Rebecca | 386 comments Does anyone know if it was Akapan's intention to make the stories in Say You're One of Them so we would need to take some time to get through them?

message 25: by Wilhelmina (new)

Wilhelmina Jenkins | 2049 comments I haven't heard him say so, Rebecca, but he does say that, looking at newspaper articles about Africa's children where a child may be described briefly in the first paragraph, then left out of the story until the concluding words of the last paragraph, he wanted to fully tell the stories that had not been told. I think that this intention necessarily leads to stories that take time to read and digest.

Bibliomantic, I think that the low number of posts was due to the overwhelming nature of the material for many readers. They just couldn't continue reading all the way through, even though the book was so beautifully done.

message 26: by Rebecca (new)

Rebecca | 386 comments I agree with your latter comment Wilhelmina but to me that was all the more reason for me to keep at it, and make myself stare at all of it in the face.

message 27: by Wilhelmina (new)

Wilhelmina Jenkins | 2049 comments Agreed!

message 28: by Rebecca (new)

Rebecca | 386 comments I think its all to easy for people including myself to just sit back because its not happening in our own backyard. I have seen many make the comment about just couldn't read it and frankly to me it's a lame excuse.

message 29: by Janet (new)

Janet | 224 comments it's good to see people talking about this again (I wasn't able to read it til after the 'official' discussion month) -- these points all make sense. Not sure what his intentions are/were, but as a reader I felt that I was meant to take time, to be on the bus, especially (and I was reading the bus story as I was traveling across country) - to know the agonizing terrifying every moment, up, down, rest, pause, panic, terror - all of it. With people whose names and lives all mattered. It's a stunning piece of work. I'm grateful, again/still to this group for making us aware of this - and many other - important pieces of writing.

message 30: by Rebecca (new)

Rebecca | 386 comments Well said Janet.

message 31: by Wilhelmina (new)

Wilhelmina Jenkins | 2049 comments Glad you were able to read it, Janet, and, just to remind everyone, if you read a book after the "official" month, please feel free to add comments at any time, even many months later. If you add comments, the discussion thread will pop up near the top of the list so that others can read them and respond.

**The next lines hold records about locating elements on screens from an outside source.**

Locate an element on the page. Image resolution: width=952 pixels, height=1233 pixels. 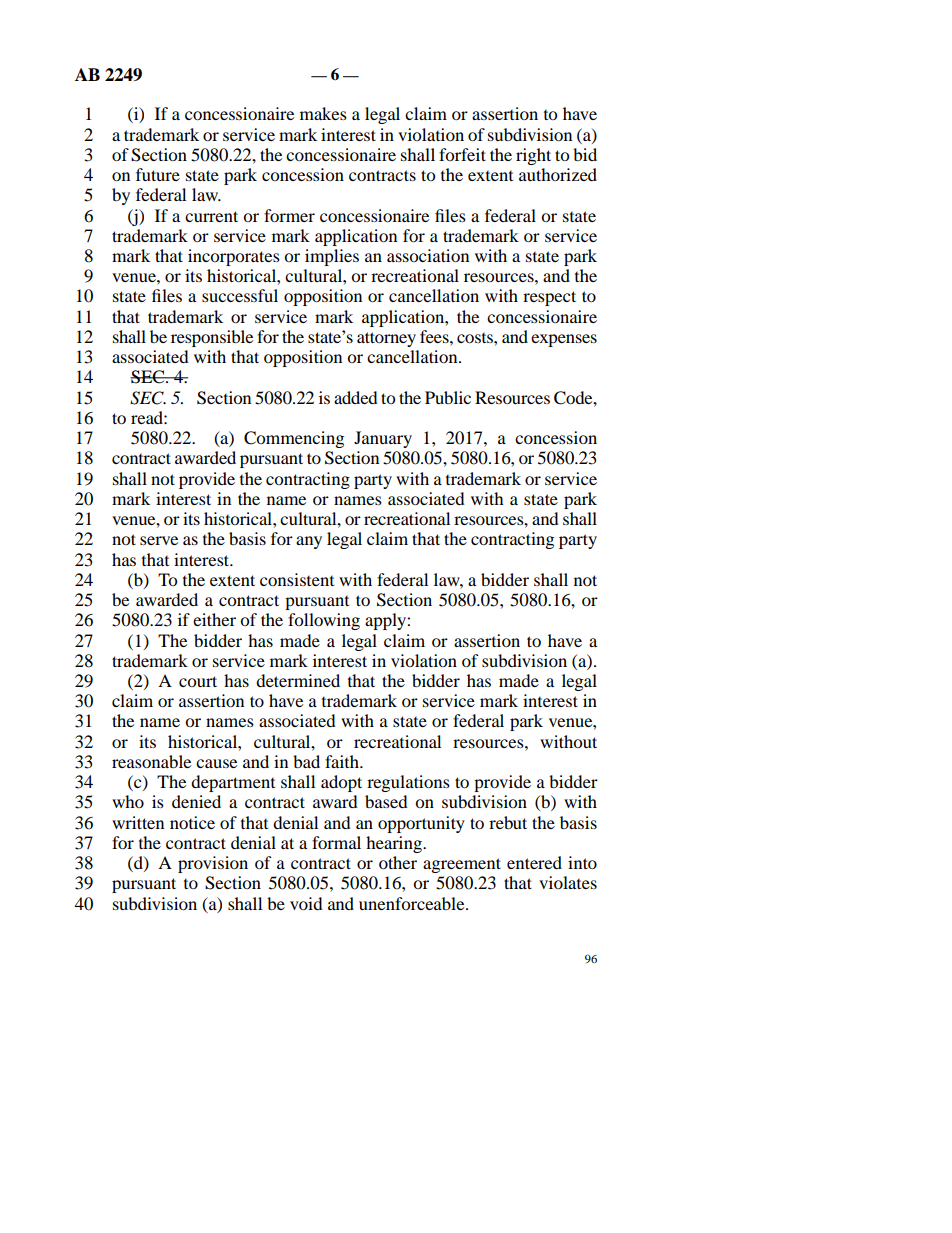
rebut is located at coordinates (508, 822).
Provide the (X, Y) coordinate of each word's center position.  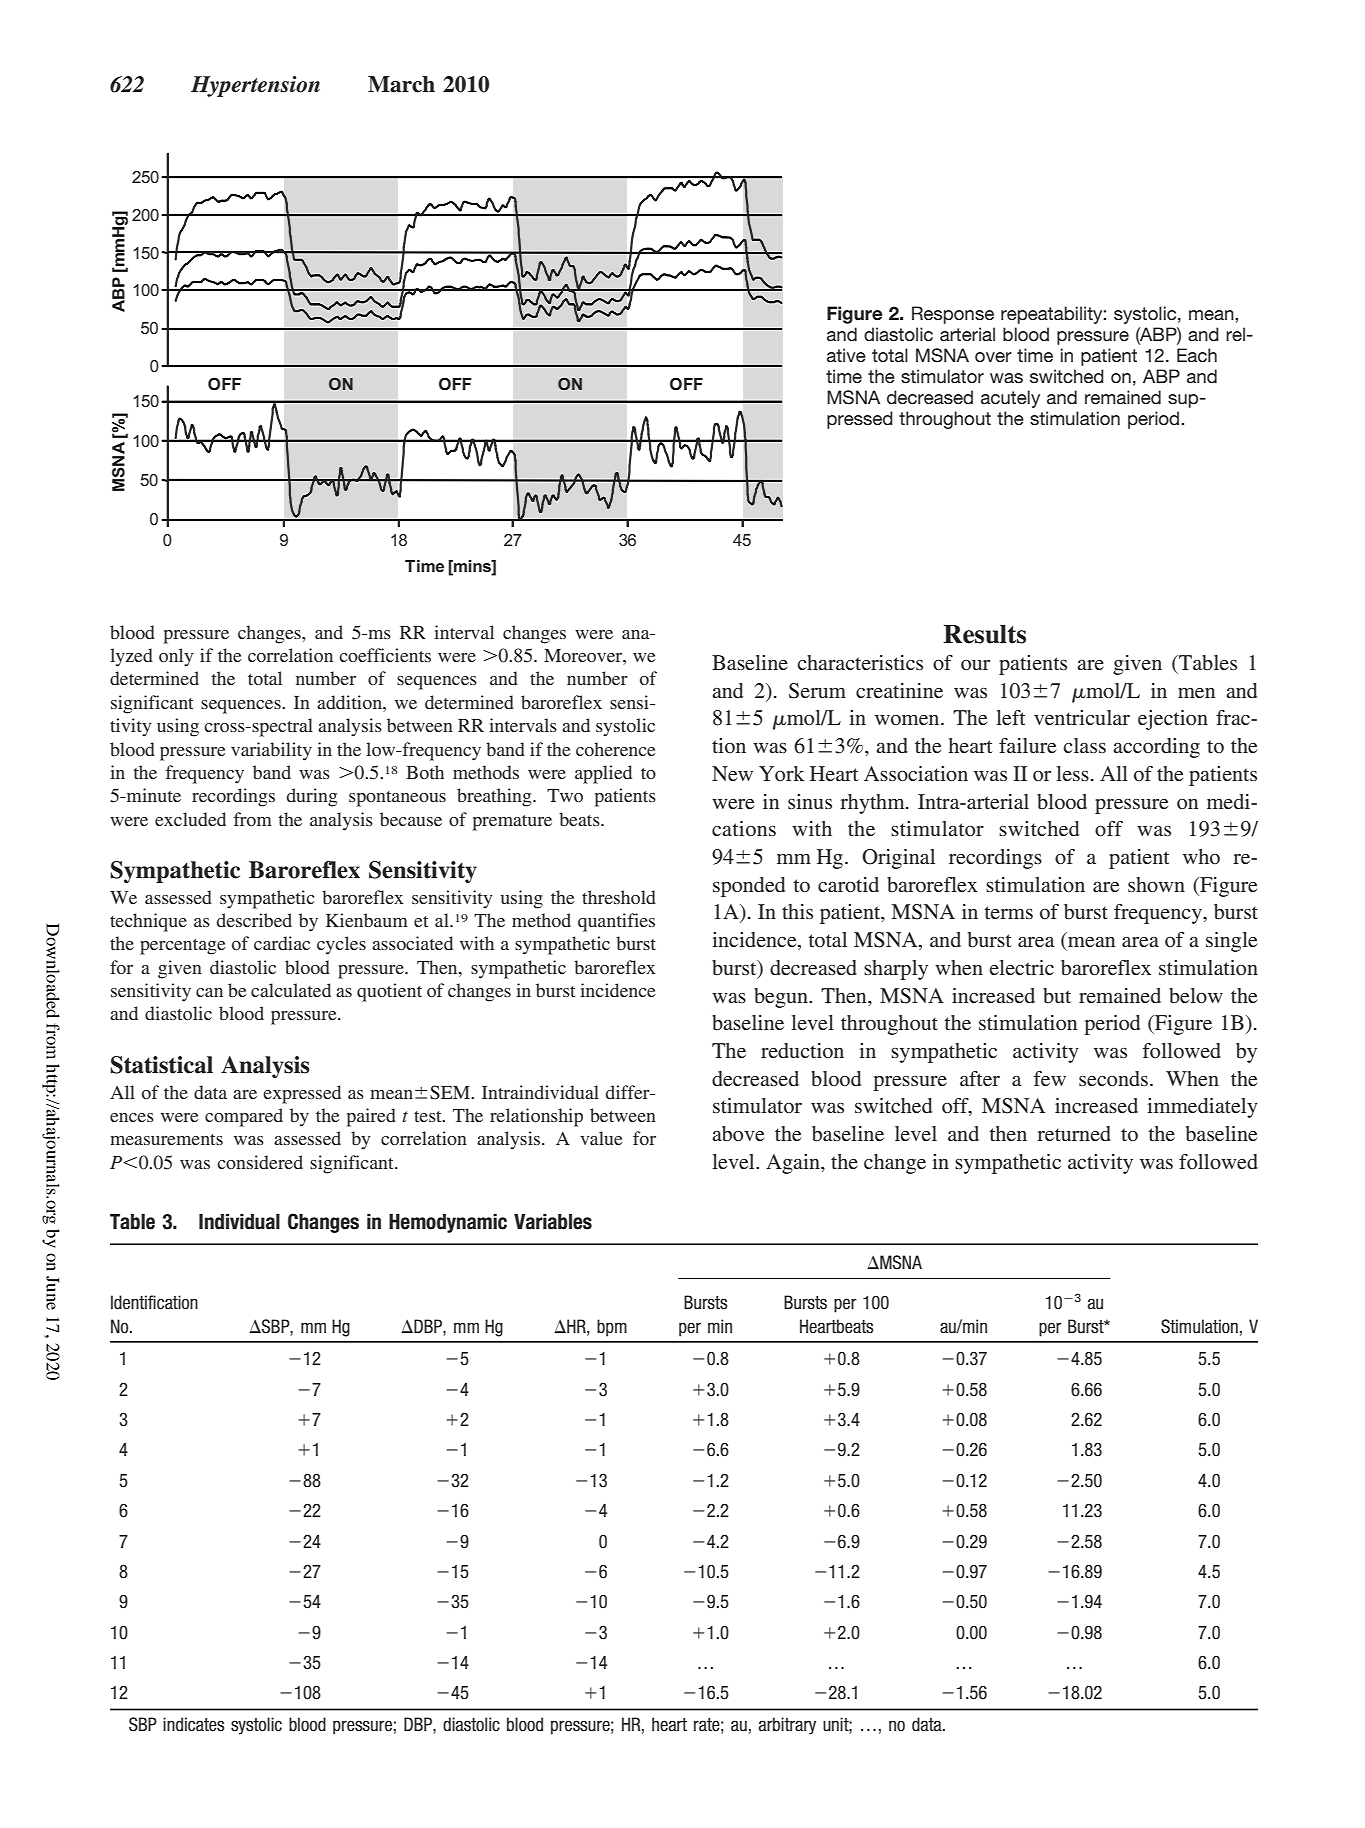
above (738, 1134)
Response (953, 315)
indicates (193, 1724)
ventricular (1082, 717)
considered (260, 1162)
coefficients (385, 655)
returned (1074, 1133)
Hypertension (255, 86)
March (401, 84)
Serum (817, 691)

message 32: by Bibliomantic (last edited Dec 03, 2009 03:04PM) (new)

Bibliomantic | 6 comments Wilhelmina, indeed, the book was beautifully written, even if often in the form of (what I can best describe as) rough beauty. I think that the pidgin added authenticity to the voices, even though it might make for difficult reading for those who are unfamiliar with it. Nevertheless, a few frenchiefied words and a handful of transposed consonanants shouldn't be a big deal. After all, it's not 'Finnegan's Wake' by any means.
However, I was impressed by the fact that the pidgin of the dialogues did not clash with the non-pidgin narrative, and it is to Akpan's credit that he made them work well together.

One issue I do have with the collection. And that is, as I mentioned above, the abrupt ending of each of the stories/novellas. I felt a little cheated each time even though I technically couldn't find fault with any of them. Since each tale was concluded in like manner, there must have been an intent in that. I am still mulling over that, and I am starting to be ok with it, but I do wish Akpan gave us more substantial resolutions to each story. The closest to it that he got was with the final tale.